WHAT TO PRODUCE: Set down every record below exactly as it stands, leaving out the pictures.

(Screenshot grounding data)
· · · · ·

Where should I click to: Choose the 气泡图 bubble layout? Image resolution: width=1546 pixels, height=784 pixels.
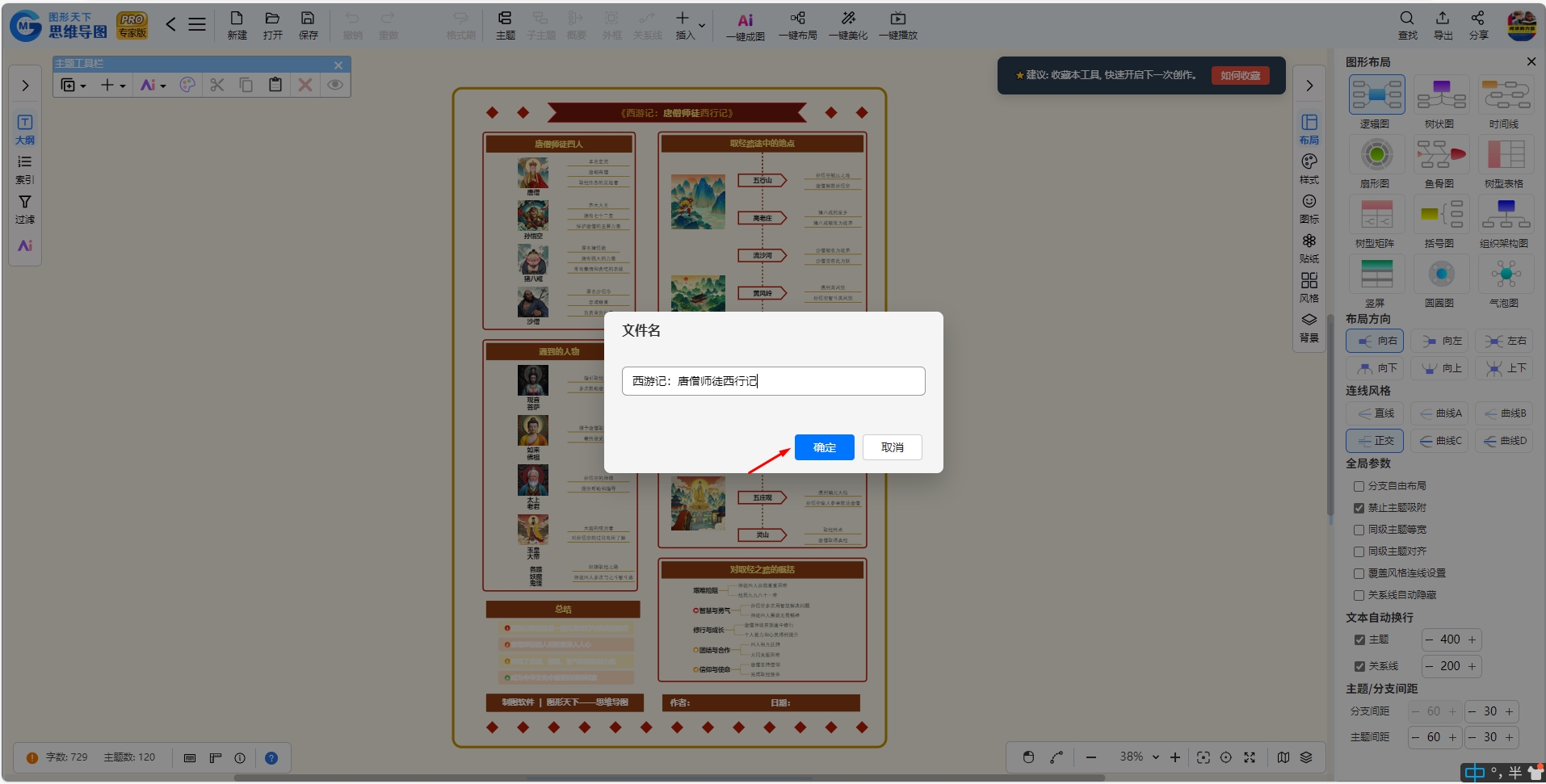click(1506, 274)
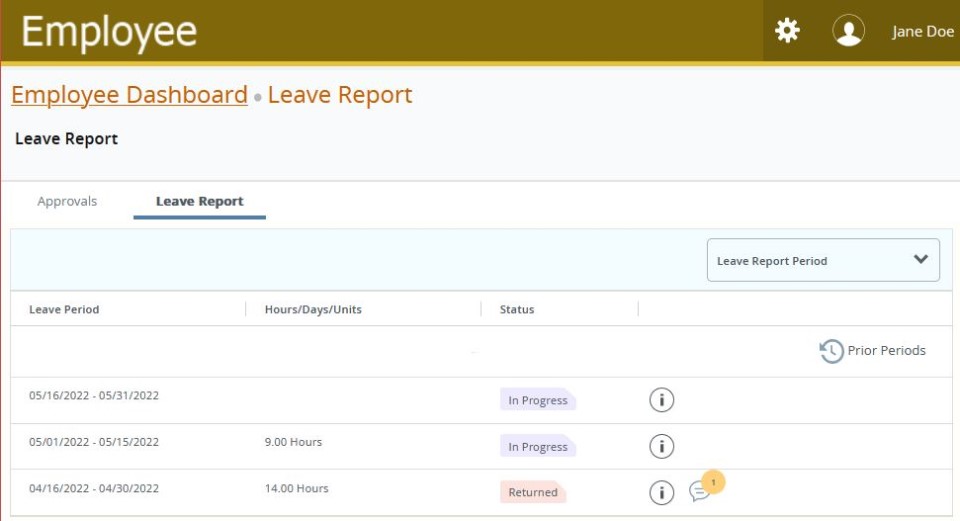Click the Returned status badge
The height and width of the screenshot is (521, 960).
tap(533, 492)
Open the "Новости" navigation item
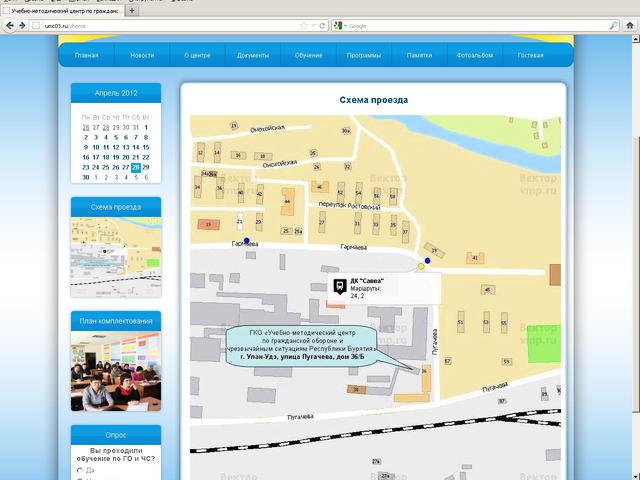Image resolution: width=640 pixels, height=480 pixels. [x=142, y=55]
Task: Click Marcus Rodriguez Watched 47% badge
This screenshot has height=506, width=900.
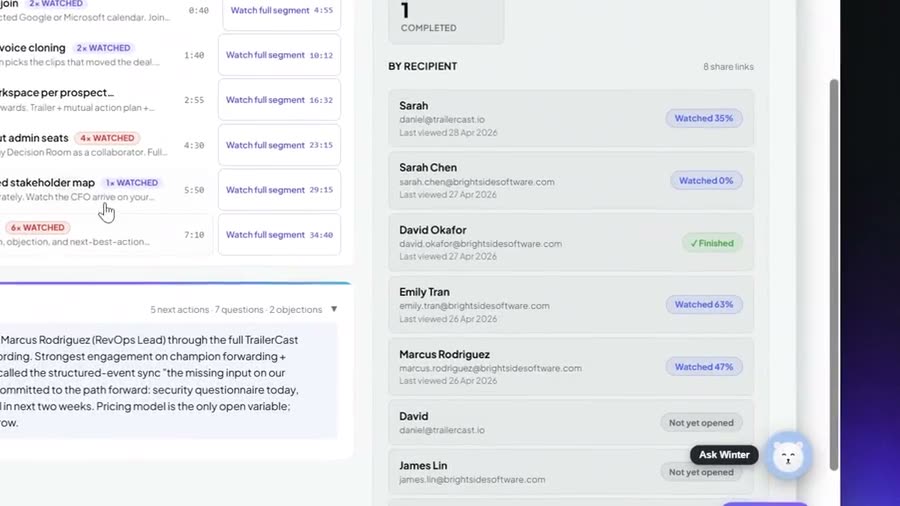Action: [x=704, y=367]
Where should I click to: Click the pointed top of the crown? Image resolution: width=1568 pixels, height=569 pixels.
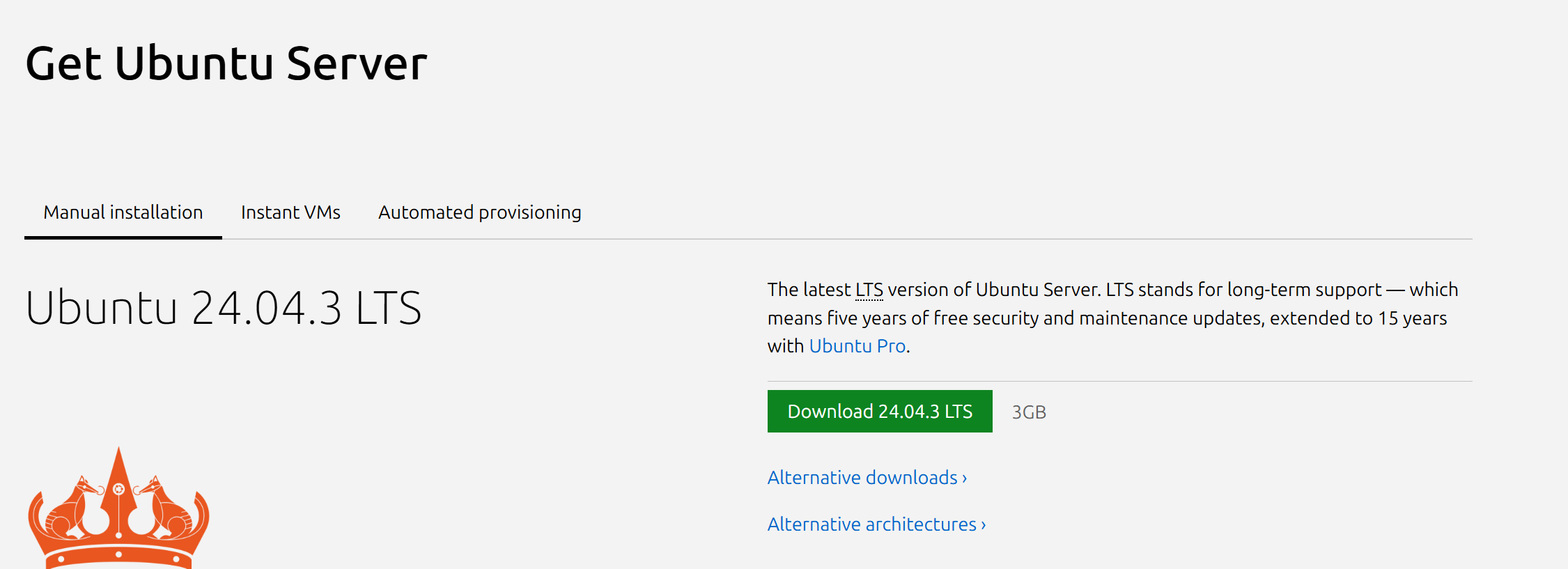[119, 456]
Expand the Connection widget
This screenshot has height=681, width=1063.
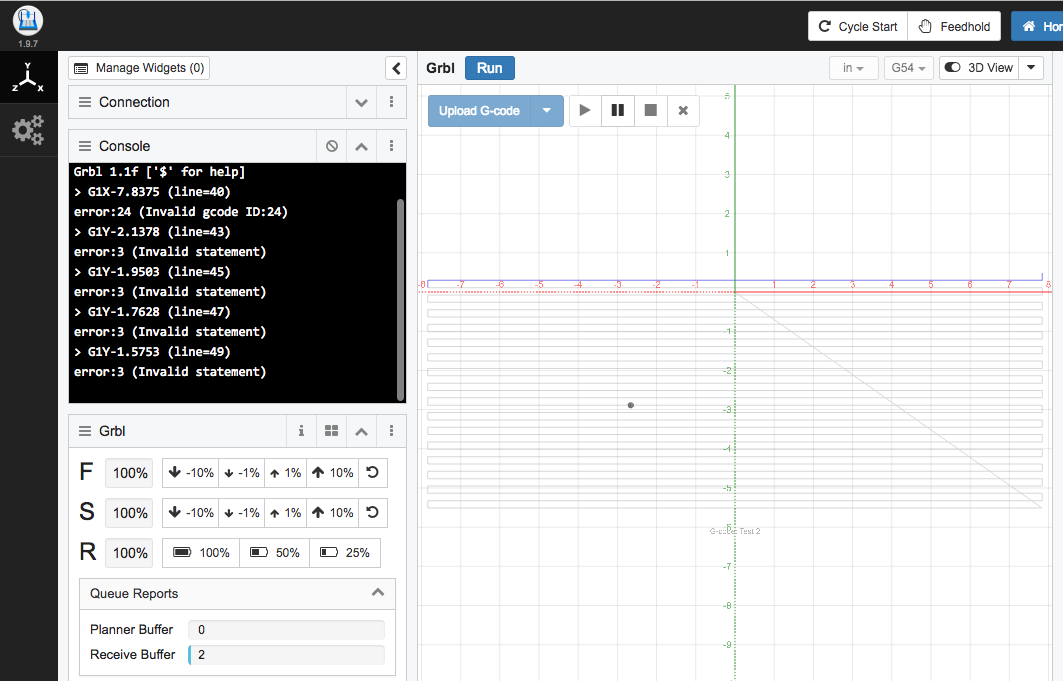[361, 102]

· · · · ·

WRITTEN REPLY:
Where should I click to: Choose the 气泡图 bubble layout? Image resolution: width=1546 pixels, height=784 pixels.
click(1506, 274)
Click the Returned status badge
The height and width of the screenshot is (521, 960).
tap(533, 492)
Open the "Новости" navigation item
Image resolution: width=640 pixels, height=480 pixels. [x=142, y=55]
Task: Click Marcus Rodriguez Watched 47% badge
This screenshot has height=506, width=900.
Action: [x=704, y=367]
Where should I click to: Click the pointed top of the crown? Image resolution: width=1568 pixels, height=569 pixels.
[119, 456]
Expand the Connection widget
This screenshot has height=681, width=1063.
[361, 102]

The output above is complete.